■ **Action item**
For this listing, the lines between the one holding "Given: Click the empty gray grid area" and the one holding "The image size is (1033, 509).", inclusive, must be set down exactly.

■ **Records for this exercise**
========================
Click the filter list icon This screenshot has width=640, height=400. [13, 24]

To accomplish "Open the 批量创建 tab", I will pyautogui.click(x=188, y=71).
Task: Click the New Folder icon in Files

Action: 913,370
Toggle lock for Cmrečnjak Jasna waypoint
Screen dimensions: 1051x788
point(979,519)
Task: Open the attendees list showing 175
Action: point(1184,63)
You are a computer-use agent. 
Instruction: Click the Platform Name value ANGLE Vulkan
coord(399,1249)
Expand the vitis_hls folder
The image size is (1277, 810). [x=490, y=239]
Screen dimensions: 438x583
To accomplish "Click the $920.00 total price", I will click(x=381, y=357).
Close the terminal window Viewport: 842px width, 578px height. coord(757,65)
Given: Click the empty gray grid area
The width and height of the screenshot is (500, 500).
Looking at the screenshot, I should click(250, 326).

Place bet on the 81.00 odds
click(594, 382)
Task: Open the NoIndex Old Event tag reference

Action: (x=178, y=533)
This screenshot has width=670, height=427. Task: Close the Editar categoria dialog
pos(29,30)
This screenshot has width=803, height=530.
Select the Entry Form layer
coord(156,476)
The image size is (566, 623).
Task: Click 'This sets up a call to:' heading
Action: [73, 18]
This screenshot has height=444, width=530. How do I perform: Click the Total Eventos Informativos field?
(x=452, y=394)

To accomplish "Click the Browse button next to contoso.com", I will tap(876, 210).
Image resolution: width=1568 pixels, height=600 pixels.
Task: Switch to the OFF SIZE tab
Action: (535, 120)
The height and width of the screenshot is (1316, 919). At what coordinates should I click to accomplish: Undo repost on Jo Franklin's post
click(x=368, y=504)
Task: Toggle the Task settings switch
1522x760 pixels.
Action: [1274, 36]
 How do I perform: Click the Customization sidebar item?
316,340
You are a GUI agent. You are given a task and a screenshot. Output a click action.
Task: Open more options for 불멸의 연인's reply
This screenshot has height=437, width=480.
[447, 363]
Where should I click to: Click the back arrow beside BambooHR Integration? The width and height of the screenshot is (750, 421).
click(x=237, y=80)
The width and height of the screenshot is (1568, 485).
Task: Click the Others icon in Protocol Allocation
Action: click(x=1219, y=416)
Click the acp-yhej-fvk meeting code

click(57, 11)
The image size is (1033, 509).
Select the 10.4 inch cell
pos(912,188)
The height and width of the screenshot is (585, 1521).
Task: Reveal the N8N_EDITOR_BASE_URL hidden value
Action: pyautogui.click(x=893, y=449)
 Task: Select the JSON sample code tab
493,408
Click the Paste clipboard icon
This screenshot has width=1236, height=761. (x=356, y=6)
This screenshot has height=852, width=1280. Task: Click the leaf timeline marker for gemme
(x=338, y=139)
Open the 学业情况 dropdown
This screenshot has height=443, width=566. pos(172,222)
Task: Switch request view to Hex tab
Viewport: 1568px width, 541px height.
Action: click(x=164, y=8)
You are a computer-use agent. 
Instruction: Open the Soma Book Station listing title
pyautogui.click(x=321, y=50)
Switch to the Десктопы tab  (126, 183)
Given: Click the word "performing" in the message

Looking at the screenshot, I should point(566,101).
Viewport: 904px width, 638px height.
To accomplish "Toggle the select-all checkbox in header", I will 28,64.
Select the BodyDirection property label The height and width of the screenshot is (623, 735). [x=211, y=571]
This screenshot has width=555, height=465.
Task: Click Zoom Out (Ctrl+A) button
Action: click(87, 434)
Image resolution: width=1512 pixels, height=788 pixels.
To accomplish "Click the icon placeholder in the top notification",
========================
■ **Task result**
Given: Click the empty gray grid area
The width and height of the screenshot is (500, 500).
Looking at the screenshot, I should click(250, 326).

Place bet on the 81.00 odds
click(594, 382)
Task: Open the NoIndex Old Event tag reference

Action: (x=178, y=533)
This screenshot has width=670, height=427. Task: Close the Editar categoria dialog
pos(29,30)
This screenshot has width=803, height=530.
Select the Entry Form layer
coord(156,476)
The image size is (566, 623).
Task: Click 'This sets up a call to:' heading
Action: [73, 18]
This screenshot has height=444, width=530. How do I perform: Click the Total Eventos Informativos field?
(x=452, y=394)

To accomplish "Click the Browse button next to contoso.com", I will tap(876, 210).
Image resolution: width=1568 pixels, height=600 pixels.
Task: Switch to the OFF SIZE tab
Action: (535, 120)
The height and width of the screenshot is (1316, 919). At what coordinates should I click to accomplish: Undo repost on Jo Franklin's post
click(x=368, y=504)
Task: Toggle the Task settings switch
1522x760 pixels.
Action: [1274, 36]
 How do I perform: Click the Customization sidebar item?
316,340
You are a GUI agent. You are given a task and a screenshot. Output a click action.
Task: Open more options for 불멸의 연인's reply
This screenshot has height=437, width=480.
[447, 363]
Where should I click to: Click the back arrow beside BambooHR Integration? The width and height of the screenshot is (750, 421).
click(x=237, y=80)
The width and height of the screenshot is (1568, 485).
Task: Click the Others icon in Protocol Allocation
Action: click(x=1219, y=416)
Click the acp-yhej-fvk meeting code

click(57, 11)
The image size is (1033, 509).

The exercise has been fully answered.